In 3 anni scavato appena 1 km nel tunnel della Maddalena
Da presidio Europa
TAV Torino-Lione: lavori in enorme ritardo
In 3 anni scavato appena 1 km.
Resta solo 1 anno e mezzo per finire i 7,5 km del cunicolo esplorativo di Chiomonte.
Fondi UE già dimezzati, rischio ulteriore perdita? La grande opera abbandona l’Italia.
982 metri su 7541 totali di lunghezza. Al 26 giugno 2014, lo scavo della galleria di Chiomonte è appena al 13%. Questo lo stato di avanzamento indicato da Lyon Turin Ferroviaire (LTF), la società pubblica italo-francese che da oltre 13 anni avrebbe il compito di realizzare il nuovo collegamento ferroviario Torino-Lione.
Il 27 giugno 2011 LTF avviava i lavori, dopo lo sgombero de La Maddalena. Secondo il programma originariamente proposto all’UE, tutto doveva essere pronto entro dicembre 2013. Oggi, esattamente 3 anni dopo, lo scavo è in drammatico ritardo. A marzo 2013 la scure della Commissione Europea era già calata con il dimezzamento del contributo a queste opere (Decisione C 2013 1376 final). Ora a LTF restano pochi mesi per salvare il salvabile entro la scadenza-capestro di dicembre 2015.
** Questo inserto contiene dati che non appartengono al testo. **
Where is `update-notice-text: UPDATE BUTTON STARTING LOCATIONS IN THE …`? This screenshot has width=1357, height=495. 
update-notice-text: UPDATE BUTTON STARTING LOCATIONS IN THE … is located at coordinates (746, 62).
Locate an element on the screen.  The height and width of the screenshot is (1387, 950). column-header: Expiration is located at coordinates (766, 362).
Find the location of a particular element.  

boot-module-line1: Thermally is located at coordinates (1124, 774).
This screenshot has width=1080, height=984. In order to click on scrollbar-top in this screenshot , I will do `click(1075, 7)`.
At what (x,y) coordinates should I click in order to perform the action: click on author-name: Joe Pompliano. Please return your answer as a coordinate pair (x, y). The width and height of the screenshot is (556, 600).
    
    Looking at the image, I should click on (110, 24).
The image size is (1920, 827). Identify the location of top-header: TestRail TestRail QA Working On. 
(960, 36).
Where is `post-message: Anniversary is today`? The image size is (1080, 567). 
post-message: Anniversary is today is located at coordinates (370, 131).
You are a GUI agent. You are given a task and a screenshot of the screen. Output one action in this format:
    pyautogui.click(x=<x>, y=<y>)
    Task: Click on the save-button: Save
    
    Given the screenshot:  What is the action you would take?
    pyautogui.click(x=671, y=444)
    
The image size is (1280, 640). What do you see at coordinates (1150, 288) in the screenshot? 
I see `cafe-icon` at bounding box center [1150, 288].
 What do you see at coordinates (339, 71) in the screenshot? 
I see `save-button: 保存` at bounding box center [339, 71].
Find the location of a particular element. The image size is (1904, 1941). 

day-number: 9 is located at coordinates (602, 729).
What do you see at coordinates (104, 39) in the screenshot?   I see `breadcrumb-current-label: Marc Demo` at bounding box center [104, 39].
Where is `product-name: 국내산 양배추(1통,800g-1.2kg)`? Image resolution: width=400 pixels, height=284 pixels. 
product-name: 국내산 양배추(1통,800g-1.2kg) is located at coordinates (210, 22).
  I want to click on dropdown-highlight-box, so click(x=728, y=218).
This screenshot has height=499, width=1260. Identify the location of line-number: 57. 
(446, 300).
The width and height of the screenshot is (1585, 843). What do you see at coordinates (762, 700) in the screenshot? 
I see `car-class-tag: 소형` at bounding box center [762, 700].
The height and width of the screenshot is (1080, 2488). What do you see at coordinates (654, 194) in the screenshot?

Qual è il problema? I primi 19 mesi persi senza scavare nemmeno un metro, poi la talpa troppo lenta (vedi figura). Rispetto ai 10 metri di scavo al giorno previsti da progetto, il ritmo di avanzamento reale è di molto inferiore. Dall’avvio dello scavo meccanizzato (novembre 2013, quota 235 m) ad oggi, il “passo della talpa” è mediamente di appena 100 metri al mese. Dopo il documentato allarme lanciato dal Movimento No TAV lo scorso 14 maggio (vedi dossier al link http://www.presidioeuropa.net/blog/conferenza-stampa-tav-14-maggio-2014-dossier/), solo timidi passi avanti. Anche scavando al ritmo attuale, al 31 dicembre 2015 risulterebbe realizzata solo metà galleria. Il contributo UE non paga lavori realizzati oltre tale data, si rischia un’ulteriore perdita dei contributi.
E il tunnel di base (quello di 57 km sotto le Alpi) ? Già persi i contributi per 1,4 miliardi di lavori (la cosiddetta “prima fase” nella Piana di Susa), eliminati dalla Decisione della Commissione Europea a causa del “notevole ritardo dovuto a difficoltà amministrative e tecniche”. Ora i media anticipano la “soluzione finale”: i cantieri abbandonerebbero il versante italiano. Lo scavo tutto fatto dalla Francia con talpe “a senso unico”, ovvio l’aumento dei tempi (e dei costi) di realizzazione. Il TAV non porta lavoro, di sicuro non in Italia.
Tutto questo conferma che la Torino-Lione è un progetto in via di estinzione. In fondo è nota l’ “Infattibilità politica di proporre la costruzione di una nuova linea senza fare tutto il possibile affinché quella esistente torni a essere la principale arteria di trasporto in seguito ai lavori di ampliamento nel traforo ferroviario del Fréjus/Moncenisio”. A dirlo sono i proponenti stessi: la Piattaforma del Corridoio Torino-Lione, ovvero il Coordinatore Europeo Brinkhorst, LTF, i Governi Italiano e Francese.
Il Movimento NO TAV esiste e resiste da 25 anni.